Heute ist heute

Theon

Jäh zuckte er zusammen und riss die Augen auf, als die Tür zur Kammer geöffnet wurde. Er blinzelte gegen das Licht an, das nun in den stickigen Raum fiel, hörte Schritte die sich näherten und erkannte zuerst nur schemenhaft, dass sich jemand auf ihn zu bewegte.
Erst als er sich an den Helligkeitsunterschied gewöhnt hatte, begriff er, dass es Elody war.

Sie ging vor ihm in die Hocke, musterte ihn durch ihre eisblauen Iriden, die ihm wie damals schon tief in seine Seele zu blicken schienen.
Ihre Narbe stach ihm ins Auge und brachte ihn dazu zu schlucken. Was war bloß mit ihr geschehen? Was hatte man ihr angetan?

Noch wagte nicht, etwas zu sagen. Die Art, wie sie ihn betrachtete, so als wäre er das Reh und sie die Jägerin, ließ kein Wort aus seinem Mund hervordringen.

Auch Hunter, der unweit von ihm auf dem Boden gekauert war um zu schlafen, blieb still, setzte sich aber auf und schenkte der jungen Frau seine Aufmerksamkeit.

Theon hatte sie nicht mehr gesehen, seit er sie davon überzeugt hatte, eine öffentliche Hinrichtung seines Halbbruders, gepaart mit seiner eigenen, wäre geschmackvoller und würde mehr Eindruck schinden, als ihn ungesehen von ihren Anhängern, auf einer Wiese voller Mohnblumen niederzustrecken.

Ehrlich gesagt hatte er nicht erwartet, dass sie darauf eingehen würde. Es war nur ein letzter verzweifelter Versuch gewesen, Hunter mehr Zeit zu schenken.
Als sie zugestimmt hatte, hatte ihm das die Hoffnung geschenkt, noch immer einen gewissen Einfluss auf sie zu haben. Und Hoffnung darauf, ein vernünftiges Gespräch mit ihr führen zu können, zu erfahren, was in den vergangenen Jahren alles geschehen war und sie am Ende doch noch dazu zu bringen, von ihrem wahnsinnigen Vorhaben abzulassen.
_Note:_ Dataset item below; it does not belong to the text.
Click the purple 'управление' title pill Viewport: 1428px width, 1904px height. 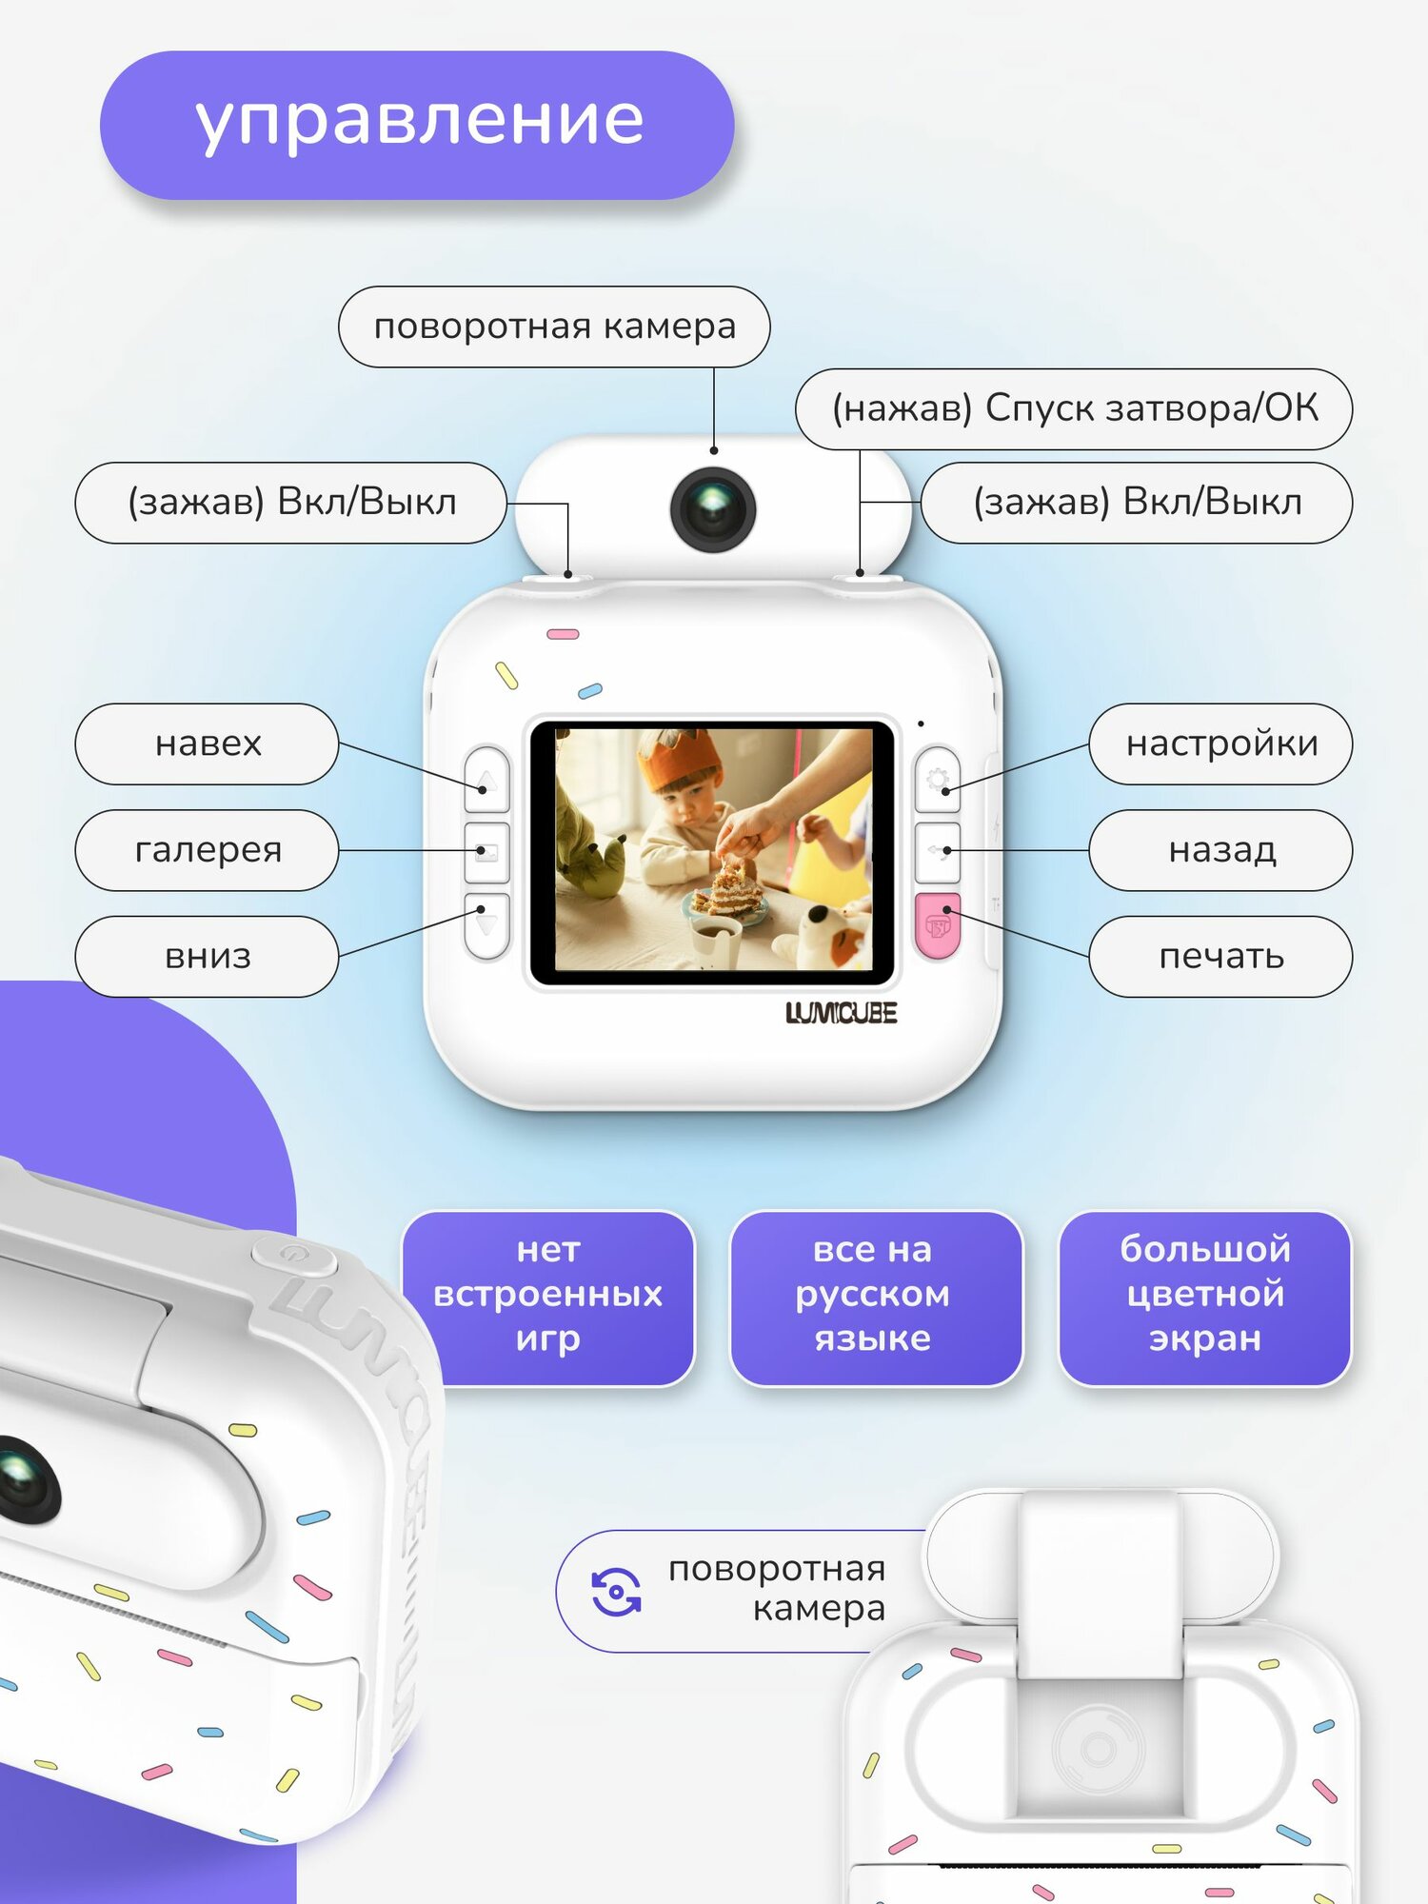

„Elody ...", hauchte er schließlich ihren Namen, nachdem sie auch nach einer weiteren verstrichenen Minute nichts gesagt hatte.
Sofort verfinsterte sich ihr Blick und sie stellte sich wieder aufrecht hin. „So heiße ich nicht mehr", murrte sie.

Er wollte ihr sagen, dass sie für immer seine kleine Schwester bleiben würde, ganz gleich welchen Titel ihr die Rebellen gaben, doch ehe diese Worte seine Lippen verlassen konnten, warf sie ihm ein Stück Papier entgegen, das sich bei näherem Betrachten als Brief entpuppte. „Was ist das?", fragte er, griff im nächsten Moment aber bereits danach, um zu lesen.

Ihre Augen ruhten dabei auf ihm, brannten auf seiner Haut, gleich der Eiseskälte des Winters.

Es war eine Rückantwort seines Vaters, die ihn unweigerlich dazu brachte schwer zu schlucken.
Er hatte eingewilligt, wollte in drei Sonnenaufgängen auf der Mohnblumenwiese erscheinen und dies allein. Sein Leben für das seines Sohnes, so schrieb er. Darunter gesetzt war seine unverkennbare Unterschrift zu sehen, daneben prangte das königliche Siegel, welches einen Seeadler verkörperte - das Wappentier Bardos.

Mit zittrigen Händen gab er Elody, die ihm auffordernd die Finger entgegenstreckte, das Schreiben zurück. Sein Herz schlug ihm bis zum Halse. „Elody, das kannst du nicht tun. Er ist noch immer unser Vater. Dein Vater."

Prustend begann sie zu lachen. „Er ist mein Erzeuger, nicht mehr! Das Einzige, das ich diesem Mann zu verdanken habe, ist mein Leben und damit die Möglichkeit endlich etwas zu ändern."

Theon richtete sich etwas weiter im Sitzen auf. „Was hat er dir so Schlimmes angetan, dass du ihn tot sehen willst? Dass du uns alle tot sehen willst?" Jede Faser seines Körper schrie danach etwas zu unternehmen, das unausweichlich Wirkende zu verhindern. Doch wie?
Er spielte mit dem Gedanken, Elody einfach zu überwältigen, sie zu Boden zu ringen. Aber was dann?
Niemals würde er sie ihres Lebens berauben können. Ihre Augen mochten nur so vor Hass sprühen und ihre Worte mochten verletzender sein als die Spitze eines Dolches, aber sie war noch immer ein Teil seiner Familie.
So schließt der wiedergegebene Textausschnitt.